Arthroscopic procedures have been described as well. These have led to the development of several minimally invasive percutaneous methods. Combinations of percutaneous methods and PRP injections have also been shown to be of some benefit. In one study, investigators reported an earlier return to work time than an open surgical procedure.50
There is not one surgical procedure currently available that has been shown to be statistically superior to another. A recent literature review by Pierce et al. compared information on 848 open surgery, 578 arthroscopic surgery and 178 percutaneous cases.51 Satisfaction and complication rates were similar in all three groups.
CONCLUSION
In summary, LE is a common cause of elbow pain in the primary care setting.
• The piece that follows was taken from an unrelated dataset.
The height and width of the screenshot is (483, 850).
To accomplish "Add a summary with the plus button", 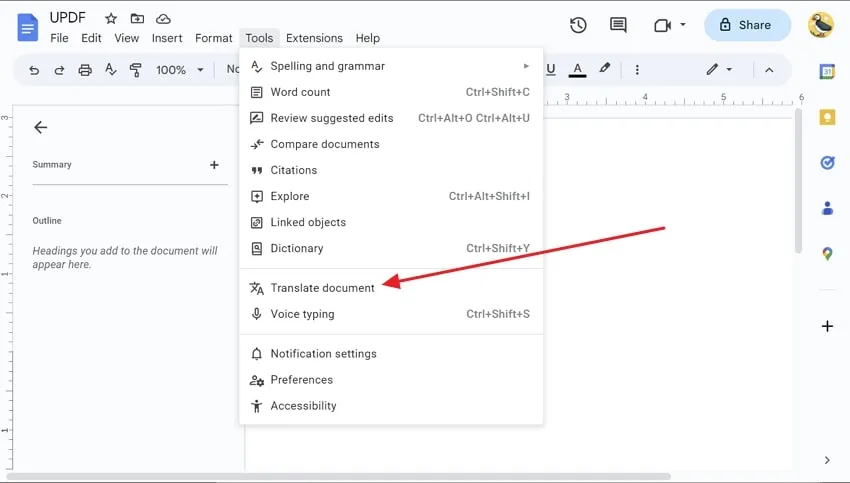I will point(214,165).
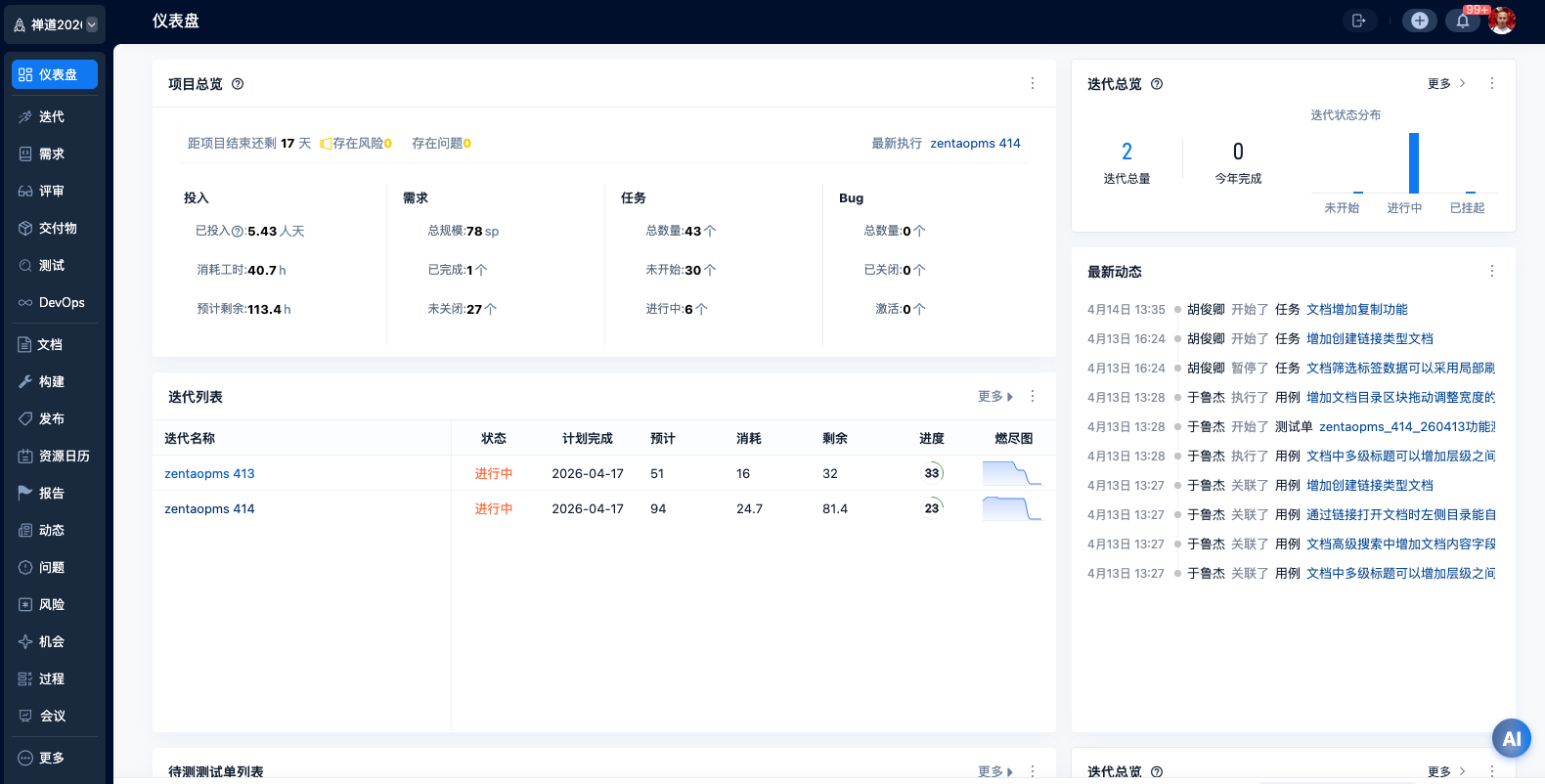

LE is an overuse injury caused by repetitive wrist extension and gripping and typically occurs in individuals who participate in jobs or activities that require these movements. The injury is characterized by microtrauma to the ECRB, causing reproducible pain over the lateral elbow and pain with resisted wrist extensor muscle movements. A diagnosis of LE can usually be made by a comprehensive history and physical examination alone. Imaging studies, such as ultrasonography and MRI, can provide supplemental diagnostic information. LE typically responds well to nonsurgical therapies. First-line treatment is a combination of ice, activity modification, topical NSAIDs and physical therapy that focuses on eccentric muscle stretching. Osteopathic manipulation is another useful modality that has shown promising results. Newer options, including ABI and PRP, have shown positive results and should be considered when constructing a patient’s treatment plan. Surgical interventions are rarely needed, but some operative procedures may be beneficial when nonsurgical treatments fail.
AUTHOR DISCLOSURE(S): No relevant financial affiliations or conflicts of interest. If the authors used any personal details or images of patients or research subjects, written permission or consent from the patient has been obtained. This work was not supported by any outside funding.